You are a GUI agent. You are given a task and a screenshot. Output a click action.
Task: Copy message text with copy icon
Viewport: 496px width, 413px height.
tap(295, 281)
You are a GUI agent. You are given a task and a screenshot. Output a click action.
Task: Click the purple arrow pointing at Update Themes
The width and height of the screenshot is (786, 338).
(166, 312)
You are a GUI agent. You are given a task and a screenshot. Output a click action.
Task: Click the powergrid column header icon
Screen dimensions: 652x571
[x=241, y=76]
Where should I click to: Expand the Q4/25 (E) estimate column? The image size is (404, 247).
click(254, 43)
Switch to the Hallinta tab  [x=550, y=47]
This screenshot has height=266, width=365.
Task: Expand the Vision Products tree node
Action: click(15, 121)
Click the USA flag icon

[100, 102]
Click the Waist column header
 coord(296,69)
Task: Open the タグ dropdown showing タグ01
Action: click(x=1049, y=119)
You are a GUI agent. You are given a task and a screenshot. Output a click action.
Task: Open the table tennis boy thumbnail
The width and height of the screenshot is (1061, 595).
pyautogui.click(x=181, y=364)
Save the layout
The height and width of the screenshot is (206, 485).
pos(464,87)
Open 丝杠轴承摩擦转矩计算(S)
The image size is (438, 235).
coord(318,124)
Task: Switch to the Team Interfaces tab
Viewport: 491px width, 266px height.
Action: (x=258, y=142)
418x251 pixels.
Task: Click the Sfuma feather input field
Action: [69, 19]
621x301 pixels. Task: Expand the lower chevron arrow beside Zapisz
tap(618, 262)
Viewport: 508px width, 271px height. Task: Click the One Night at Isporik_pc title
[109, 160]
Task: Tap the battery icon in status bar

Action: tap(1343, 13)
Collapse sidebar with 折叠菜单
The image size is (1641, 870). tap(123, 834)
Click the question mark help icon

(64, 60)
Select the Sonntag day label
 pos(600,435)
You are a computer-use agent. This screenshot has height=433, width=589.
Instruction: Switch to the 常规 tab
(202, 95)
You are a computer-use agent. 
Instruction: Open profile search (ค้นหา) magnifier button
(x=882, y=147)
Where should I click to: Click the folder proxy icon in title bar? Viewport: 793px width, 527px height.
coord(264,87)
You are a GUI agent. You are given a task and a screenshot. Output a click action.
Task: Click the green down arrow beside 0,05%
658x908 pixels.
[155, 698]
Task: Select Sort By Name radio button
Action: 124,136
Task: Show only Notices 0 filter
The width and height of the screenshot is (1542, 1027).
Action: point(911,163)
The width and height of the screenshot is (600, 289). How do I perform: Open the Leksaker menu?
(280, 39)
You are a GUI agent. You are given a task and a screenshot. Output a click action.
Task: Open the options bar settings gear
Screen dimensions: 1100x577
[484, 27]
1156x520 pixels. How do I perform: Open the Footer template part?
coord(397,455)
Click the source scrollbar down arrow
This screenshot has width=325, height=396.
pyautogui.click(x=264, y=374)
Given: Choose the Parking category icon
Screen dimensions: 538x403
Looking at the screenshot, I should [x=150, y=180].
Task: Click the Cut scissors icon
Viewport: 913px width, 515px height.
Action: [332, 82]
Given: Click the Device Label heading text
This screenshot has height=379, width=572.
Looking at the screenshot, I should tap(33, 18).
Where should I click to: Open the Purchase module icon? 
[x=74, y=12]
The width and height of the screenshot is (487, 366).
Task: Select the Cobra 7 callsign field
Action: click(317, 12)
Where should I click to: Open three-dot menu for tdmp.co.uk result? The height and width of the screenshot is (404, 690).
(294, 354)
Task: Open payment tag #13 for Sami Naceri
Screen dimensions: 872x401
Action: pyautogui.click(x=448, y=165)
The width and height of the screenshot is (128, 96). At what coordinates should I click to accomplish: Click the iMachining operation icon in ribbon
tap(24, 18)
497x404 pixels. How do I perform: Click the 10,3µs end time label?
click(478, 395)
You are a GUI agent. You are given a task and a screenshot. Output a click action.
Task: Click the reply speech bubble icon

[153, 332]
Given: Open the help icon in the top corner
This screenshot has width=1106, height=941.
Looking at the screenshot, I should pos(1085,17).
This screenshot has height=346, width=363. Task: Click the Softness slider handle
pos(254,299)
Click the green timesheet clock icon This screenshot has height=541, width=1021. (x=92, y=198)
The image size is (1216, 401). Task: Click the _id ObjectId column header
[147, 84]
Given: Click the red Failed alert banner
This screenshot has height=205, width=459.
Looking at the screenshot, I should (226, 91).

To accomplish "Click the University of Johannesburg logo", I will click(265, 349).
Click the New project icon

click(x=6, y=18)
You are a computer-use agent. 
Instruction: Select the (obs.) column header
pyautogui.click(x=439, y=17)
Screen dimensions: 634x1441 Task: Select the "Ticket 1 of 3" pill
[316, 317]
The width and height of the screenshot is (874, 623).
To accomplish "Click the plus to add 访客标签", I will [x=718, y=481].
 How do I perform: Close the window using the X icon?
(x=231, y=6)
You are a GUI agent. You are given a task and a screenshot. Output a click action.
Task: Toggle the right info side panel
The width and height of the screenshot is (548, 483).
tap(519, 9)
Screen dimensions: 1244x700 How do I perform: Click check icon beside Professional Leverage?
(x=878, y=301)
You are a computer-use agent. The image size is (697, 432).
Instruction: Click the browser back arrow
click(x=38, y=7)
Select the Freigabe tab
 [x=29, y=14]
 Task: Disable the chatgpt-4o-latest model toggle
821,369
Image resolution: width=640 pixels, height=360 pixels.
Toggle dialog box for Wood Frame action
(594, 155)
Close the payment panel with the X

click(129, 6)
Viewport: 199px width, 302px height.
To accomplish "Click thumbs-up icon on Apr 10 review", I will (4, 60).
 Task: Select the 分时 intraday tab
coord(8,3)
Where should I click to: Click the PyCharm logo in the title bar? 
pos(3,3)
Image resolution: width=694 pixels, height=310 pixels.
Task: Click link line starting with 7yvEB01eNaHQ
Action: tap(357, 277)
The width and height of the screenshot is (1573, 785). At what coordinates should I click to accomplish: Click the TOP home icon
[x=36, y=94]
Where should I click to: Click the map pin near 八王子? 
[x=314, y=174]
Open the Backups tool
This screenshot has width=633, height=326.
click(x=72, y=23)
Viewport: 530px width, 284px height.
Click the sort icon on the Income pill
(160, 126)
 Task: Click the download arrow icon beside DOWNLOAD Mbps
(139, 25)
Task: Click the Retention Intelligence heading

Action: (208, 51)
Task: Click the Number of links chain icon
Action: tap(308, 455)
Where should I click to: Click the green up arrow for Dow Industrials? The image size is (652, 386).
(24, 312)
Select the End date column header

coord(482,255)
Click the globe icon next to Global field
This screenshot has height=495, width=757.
##############################
The answer should be nothing but the number of lines in this data that include "computer".

4